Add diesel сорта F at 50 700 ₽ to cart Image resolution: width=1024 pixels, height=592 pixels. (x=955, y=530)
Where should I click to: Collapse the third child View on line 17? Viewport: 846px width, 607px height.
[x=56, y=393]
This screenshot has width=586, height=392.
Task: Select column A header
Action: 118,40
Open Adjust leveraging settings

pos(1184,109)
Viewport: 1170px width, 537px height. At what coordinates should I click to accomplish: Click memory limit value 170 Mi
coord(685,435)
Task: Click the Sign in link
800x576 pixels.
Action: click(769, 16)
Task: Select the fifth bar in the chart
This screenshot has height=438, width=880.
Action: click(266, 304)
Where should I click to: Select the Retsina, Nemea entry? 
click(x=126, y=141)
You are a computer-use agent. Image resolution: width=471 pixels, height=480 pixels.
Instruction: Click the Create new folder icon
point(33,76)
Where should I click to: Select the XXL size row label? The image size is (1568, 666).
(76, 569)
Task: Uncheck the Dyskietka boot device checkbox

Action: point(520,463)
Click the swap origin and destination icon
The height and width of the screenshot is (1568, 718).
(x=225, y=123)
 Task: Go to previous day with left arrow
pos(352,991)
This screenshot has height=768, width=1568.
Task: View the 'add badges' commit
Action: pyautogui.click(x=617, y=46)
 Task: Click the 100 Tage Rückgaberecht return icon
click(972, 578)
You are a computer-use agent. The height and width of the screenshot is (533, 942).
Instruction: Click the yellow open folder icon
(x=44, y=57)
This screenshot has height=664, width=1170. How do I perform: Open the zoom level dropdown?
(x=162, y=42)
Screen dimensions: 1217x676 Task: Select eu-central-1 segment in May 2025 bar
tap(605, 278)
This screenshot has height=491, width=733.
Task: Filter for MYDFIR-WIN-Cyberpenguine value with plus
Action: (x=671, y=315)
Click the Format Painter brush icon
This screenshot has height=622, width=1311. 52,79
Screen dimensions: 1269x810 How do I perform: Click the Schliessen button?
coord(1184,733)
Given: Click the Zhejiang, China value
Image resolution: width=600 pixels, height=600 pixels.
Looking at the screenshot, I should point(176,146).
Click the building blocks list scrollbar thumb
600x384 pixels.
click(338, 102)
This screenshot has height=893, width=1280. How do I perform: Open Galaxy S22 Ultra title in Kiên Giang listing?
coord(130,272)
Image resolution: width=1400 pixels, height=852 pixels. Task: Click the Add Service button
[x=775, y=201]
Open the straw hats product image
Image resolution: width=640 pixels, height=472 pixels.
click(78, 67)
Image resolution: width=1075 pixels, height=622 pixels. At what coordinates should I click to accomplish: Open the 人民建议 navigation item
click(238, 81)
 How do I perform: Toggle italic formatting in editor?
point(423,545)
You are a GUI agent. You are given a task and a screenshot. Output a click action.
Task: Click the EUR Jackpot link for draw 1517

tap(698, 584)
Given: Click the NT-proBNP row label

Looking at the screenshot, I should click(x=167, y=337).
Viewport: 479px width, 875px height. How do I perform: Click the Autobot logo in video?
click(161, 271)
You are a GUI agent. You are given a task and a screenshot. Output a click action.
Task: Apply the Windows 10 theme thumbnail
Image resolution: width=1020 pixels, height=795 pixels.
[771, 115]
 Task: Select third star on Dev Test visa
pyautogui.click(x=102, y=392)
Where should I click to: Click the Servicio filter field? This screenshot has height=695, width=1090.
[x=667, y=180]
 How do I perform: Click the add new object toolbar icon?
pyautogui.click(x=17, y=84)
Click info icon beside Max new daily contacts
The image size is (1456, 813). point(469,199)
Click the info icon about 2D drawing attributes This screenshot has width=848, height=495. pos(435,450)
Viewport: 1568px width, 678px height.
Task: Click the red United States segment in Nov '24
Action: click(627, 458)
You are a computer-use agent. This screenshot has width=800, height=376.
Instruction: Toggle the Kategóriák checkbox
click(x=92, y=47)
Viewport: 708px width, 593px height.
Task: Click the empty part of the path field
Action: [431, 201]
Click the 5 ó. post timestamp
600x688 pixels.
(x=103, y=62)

DIRECTIONS FOR THIS TASK>
Your reply should be one number, the count of lines in the data that include the word "computer".

WRITTEN SOLUTION>
3